• Text extract:

[START]

Did you say 137? Really? I'm about 6ft at 220. I've got more like a 24 pack going for 25.... J/k I'm in good shape but I am heavy as a block of lead. I don't have any trouble climbing the rope, like you it won't tire me either..
Cool you are teaching your kids a skill they can fall back on if they need to one day.
Wish I could get my teenage stepdaughters to try climbing or to do anything I like to do for that matter.


----------



## adronetree (Aug 22, 2013)

*Hmm*

Well sounds like I should just keep on with I'm doing by everyone's opinion.. Its different but if it works I guess it works. Sorry I haven't replied in a few days I work alot and I'm 6-9 hours ahead of you guys depending on where you live. . Tramp, I might be 10 hours ahead of you not sure??, we were in Alaska a year in 2004 but I can't remember the time zone.
What is an OP???


----------



## TheJollyLogger (Aug 22, 2013)

Original Poster. You, in this case.


----------



## Carburetorless (Aug 22, 2013)

adronetree said:


> Well sounds like I should just keep on with I'm doing by everyone's opinion.. Its different but if it works I guess it works. Sorry I haven't replied in a few days I work alot and I'm 6-9 hours ahead of you guys depending on where you live. . Tramp, I might be 10 hours ahead of you not sure??, we were in Alaska a year in 2004 but I can't remember the time zone.
> What is an OP???



Orange Pencil?
Odd Position?
Oily Popcorn? Jeff, anything to add?


----------



## beastmaster (Aug 22, 2013)

What type of trees are you climbing mostly out there? On single trunk vertical trees like pines and cedars spikes rule for the most part. I learned on spikes and I feel real comfortable on them. If you neglect climbing on them when its advantages you'll only be hurting your self. The same goes if all you do is climb on spikes.
Don't start back climbing by developing bad habits, and leaning on one Technic. If your using your climbing line tied off above you, maybe you don't even need spikes. If your doing a tree with limbs far a part you could probably move faster using just spike and a lanyard, tieing your climbing line below your lanyard when doing cuts for safety.
Point is each has an advantage some times over the other. If your not comfortable on spikes with a lanyard, I would recommend forcing your self to climb on them more tell you are. Age doesn't have a lot to do with it, you can teach old dogs new tricks. Good luck


----------



## kyle goddard (Aug 22, 2013)

[END]

(Dataset excerpt)
[START]

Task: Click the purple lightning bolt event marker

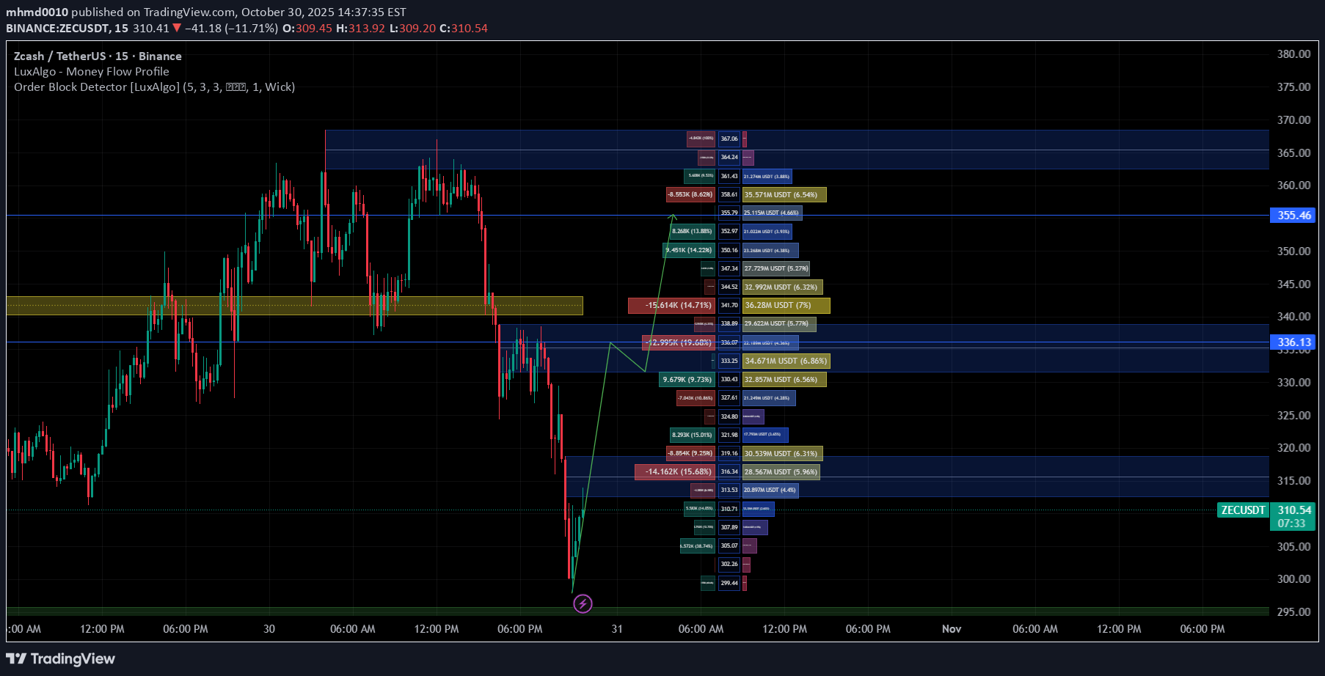Action: [582, 603]
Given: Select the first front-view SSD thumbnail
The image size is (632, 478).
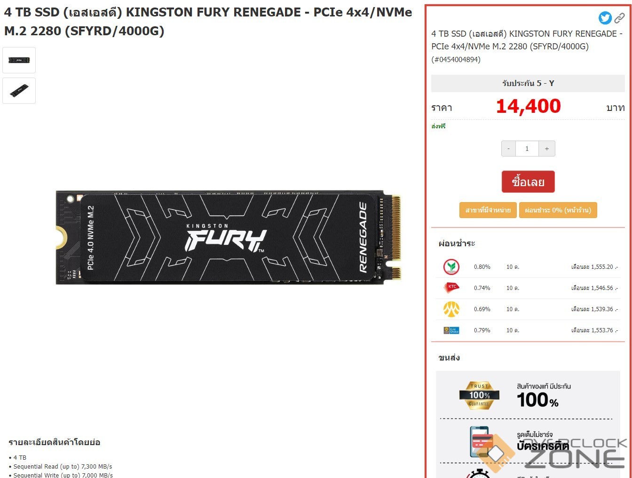Looking at the screenshot, I should 19,60.
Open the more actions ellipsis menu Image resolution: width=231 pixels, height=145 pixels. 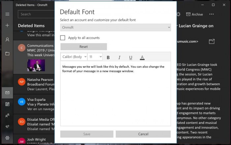[212, 14]
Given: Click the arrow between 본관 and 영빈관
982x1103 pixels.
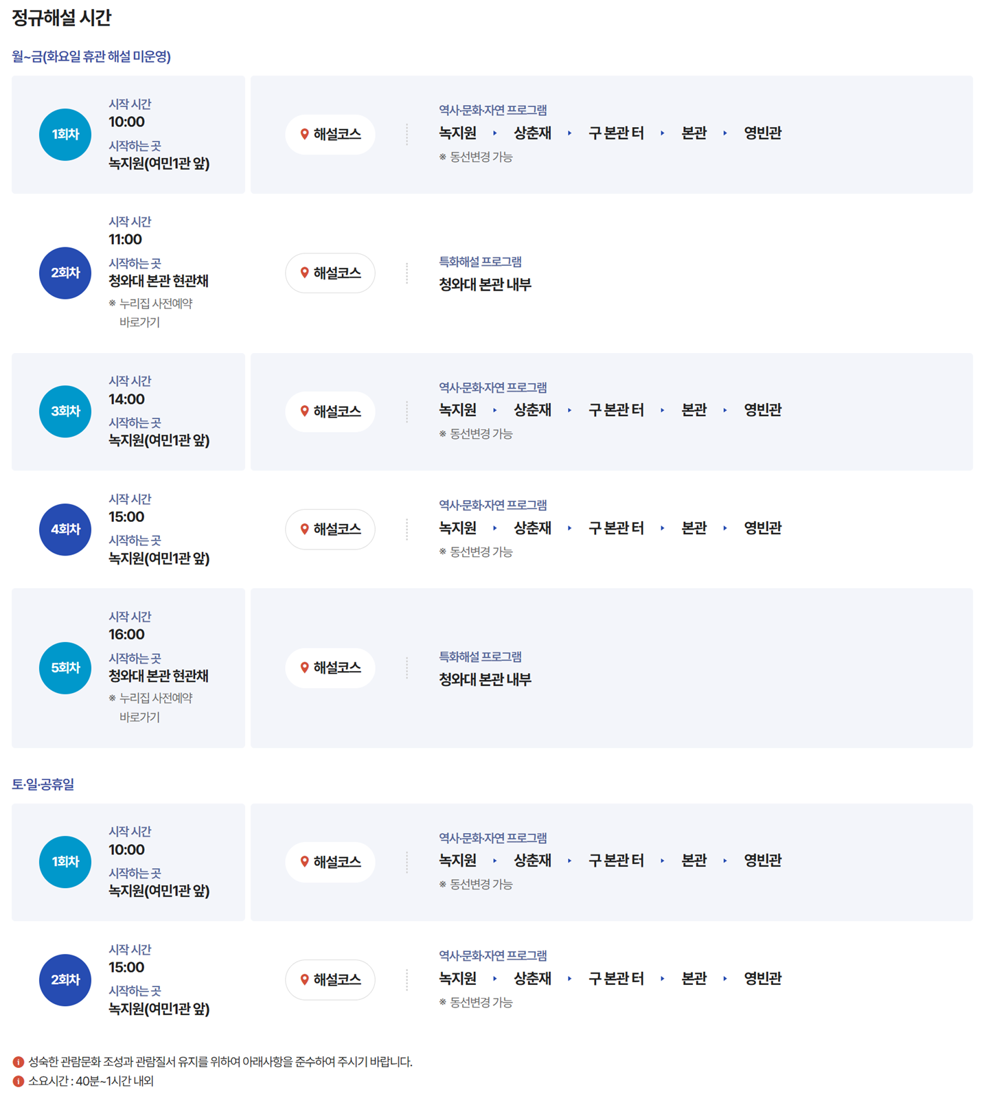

[END]

Please copy the tree-climbing thread from "## Carburetorless (Aug" up to and including "Odd Position?". You won't need the records for any of this.

• Response:
## Carburetorless (Aug 22, 2013)

adronetree said:


> Well sounds like I should just keep on with I'm doing by everyone's opinion.. Its different but if it works I guess it works. Sorry I haven't replied in a few days I work alot and I'm 6-9 hours ahead of you guys depending on where you live. . Tramp, I might be 10 hours ahead of you not sure??, we were in Alaska a year in 2004 but I can't remember the time zone.
> What is an OP???



Orange Pencil?
Odd Position?